The reply should contain each record below, returned exactly as given.

** Opening EXERCISE INPUTS block **

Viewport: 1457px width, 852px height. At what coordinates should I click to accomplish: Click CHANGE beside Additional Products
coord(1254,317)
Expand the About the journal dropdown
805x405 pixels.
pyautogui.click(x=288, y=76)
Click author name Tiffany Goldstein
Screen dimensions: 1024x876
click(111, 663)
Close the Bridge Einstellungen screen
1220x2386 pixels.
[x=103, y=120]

** Closing EXERCISE INPUTS block **

**SOLUTION TO THIS PROBLEM:**
Viewport: 1457px width, 852px height. At what coordinates should I click to accomplish: Click CHANGE beside Additional Products
coord(1254,317)
Expand the About the journal dropdown
805x405 pixels.
pyautogui.click(x=288, y=76)
Click author name Tiffany Goldstein
Screen dimensions: 1024x876
click(111, 663)
Close the Bridge Einstellungen screen
1220x2386 pixels.
[x=103, y=120]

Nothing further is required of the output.